Quanto aos responsáveis pela reposição, eles constam do art. 61.º LOPTC. Porém, esta
responsabilização só ocorre se a ação for praticada com culpa.
Finalmente, quanto à responsabilidade financeira sancionatória, dir-se-ia que é a menos
grave, porque a pena mais grave no âmbito da efetivação da responsabilidade financeira é a
atribuição de valor por conta do próprio património do agente e a responsabilidade financeira
sancionatória resulta na aplicação de uma multa. Atenção, que a responsabilidade sancionatória
não é alternativa à responsabilidade financeira reintegratória, ou seja, a aplicação de multas não
prejudica a efetivação da responsabilidade pelas reposições devidas, se for caso disso.

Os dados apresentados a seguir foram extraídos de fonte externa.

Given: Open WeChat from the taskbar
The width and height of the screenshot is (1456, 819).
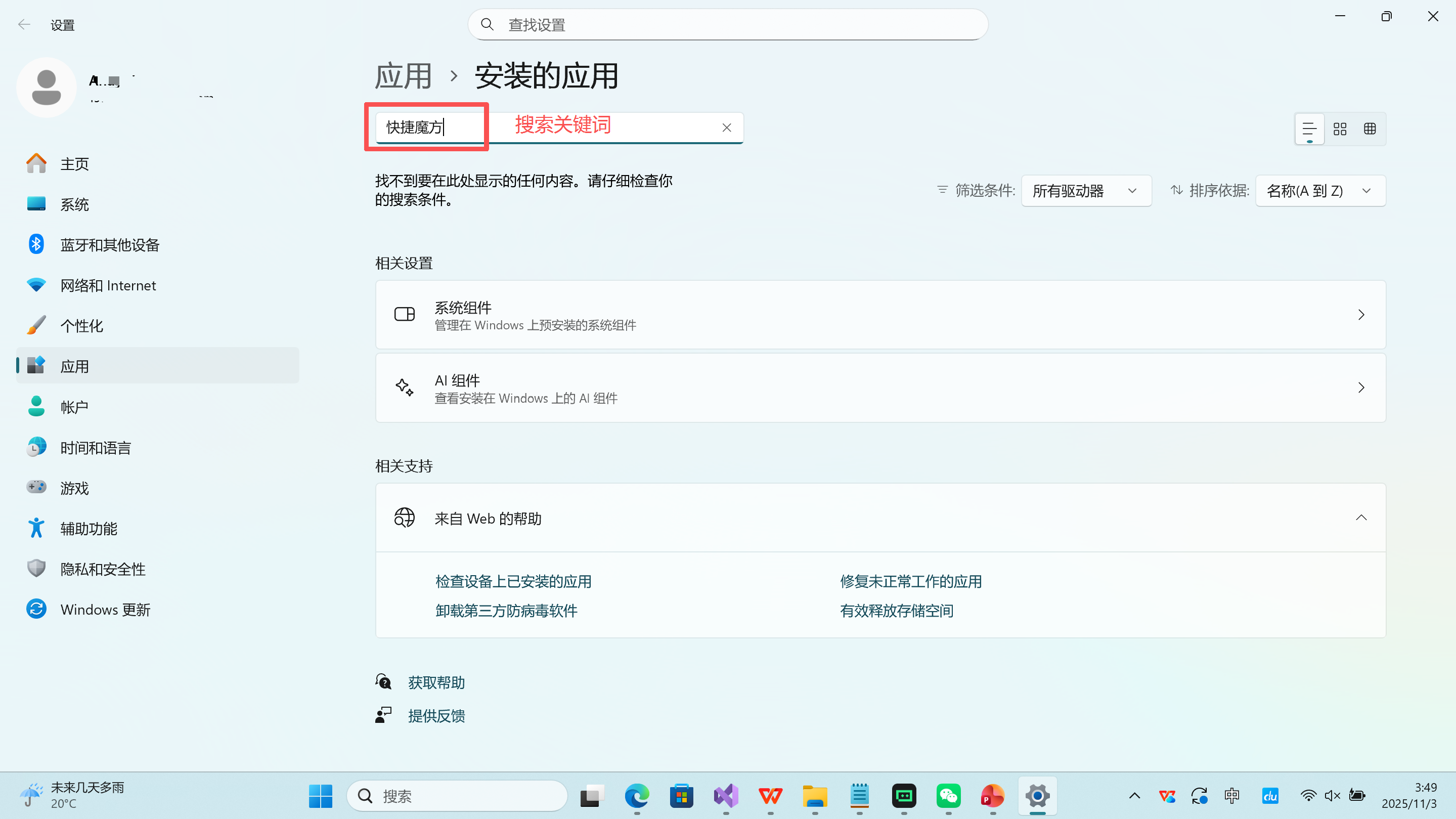Looking at the screenshot, I should (x=948, y=796).
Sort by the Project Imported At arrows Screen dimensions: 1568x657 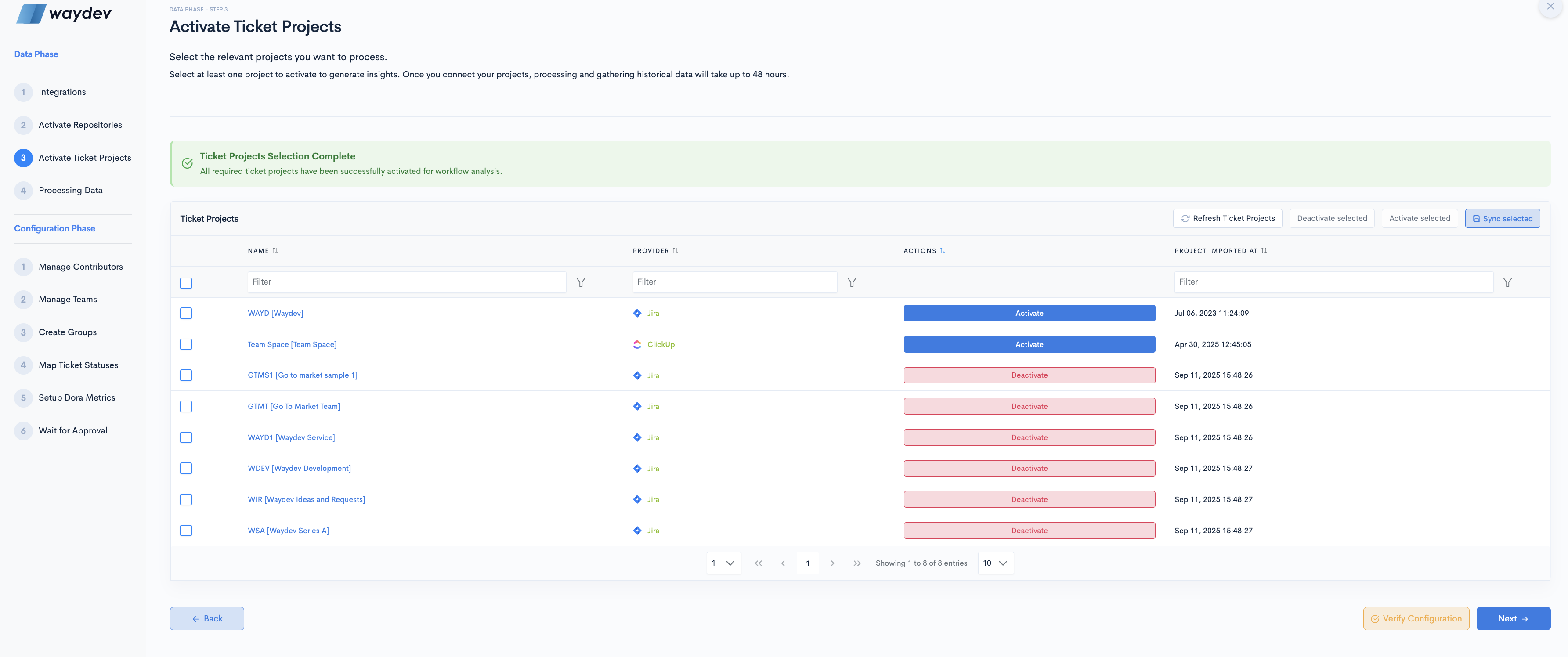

Em matéria de avaliação de culpa, o Tribunal de Contas avalia o grau de culpa de
harmonia com as circunstâncias do caso.
Tudo isto para concluirmos o seguinte: ainda há muito trabalho a fazer no campo das
responsabilidades financeiras, embora já se verifique uma evolução, desde 2006, no âmbito das
competências do Tribunal de Contas. Ora, a partir de 2006 a jurisdição do Tribunal de Contas
passa a ser objetiva porque identificamos, no art. 2.º, n.º 3, um direito de sequela dos dinheiros e
valores públicos. Este direito de sequela significa que estão ainda sujeitas à jurisdição e ao
controlo financeiro do Tribunal de Contas as entidades de qualquer natureza que tenham
participação de capitais públicos ou sejam beneficiárias, a qualquer título, de dinheiros ou
outros valores públicos, na medida necessária à fiscalização da legalidade, regularidade e
correção económica e financeira da aplicação dos mesmos dinheiros e valores públicos.
Mas atenção que a jurisdição do Tribunal de Contas esgota-se os dinheiros públicos.
§ Conselho das Finanças Públicas
Nas alterações recentes da LEO, parece de destacar a criação de uma entidade
administrativa independente – o Conselho das Finanças Públicas – que se encontra encarregue
da vigilância da regra de saldo enunciada.
Ora, a fiscalização política cabe à Assembleia da República, assim como, no exercício
da fiscalização a posteriori e concomitante, a Assembleia da República é assistida tecnicamente
pelo Tribunal de Contas. Além disso, poderá accionar os mecanismos de responsabilização
política, ou solicitar informações sobre o modo como se processa a execução orçamental.
Ora, sendo, assim, em relação a esta inovação não se percebe bem o alcance da criação
do Conselho das Finanças Públicas.
Por tudo isto, o legislador português tem ainda um longo caminho a percorrer quanto ao
aperfeiçoamento do modelo vigente. Talvez o Conselho das Finanças Públicas, na qualidade de
controlador técnico independente, constitua um elemento subjetivo novo no sentido de
despolitização do estabelecimento do quadro de política macroeconómica e orçamental.